The AUDGBP followed suit and moved to fresh lows in the session with the pair trading at a rate of 0.5653 at the time of writing. The FTSE 100 index ended the session up 0.5% on Thursday as stocks rallied following a dovish ECB meeting. Little in the way of any domestic data with UK Political headlines pertaining UK PM Boris Johnsons recent scandal. Given the worsening cost-of-living crisis in the UK, pressure has been mounting on the PM to resign. Otherwise, broader themes of the Ukraine war and Central Bank speak has been the driver for price action.
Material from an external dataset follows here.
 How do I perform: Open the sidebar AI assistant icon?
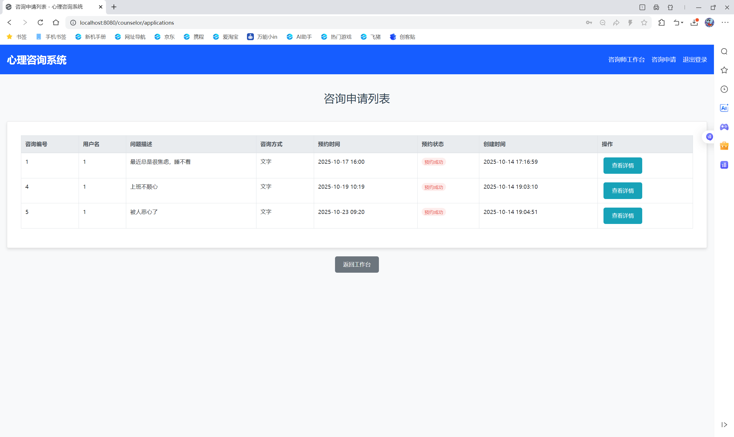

BoE Governor Bailey and Fed Chair Powell will both be orating later this week with market strategists likely monitoring this for any rhetoric.
 

NZD

The AUDNZD pair was relatively subdued on Thursday and trades among levels seen last week, the Kiwi pair has maintained this 12-month high, trading at a rate of 1.0924 this morning. In the absence of any major market-moving economic releases, the NZD pair traders have taken cues from developments surrounding the Russia-Ukraine saga as well as the recent Chinese lockdowns which will drive market sentiment and provide some impetus to the AUDNZD pair. The key day for data domestically in the NZ will be on Thursday with the Q1 CPI with headline inflation figures being watched closely.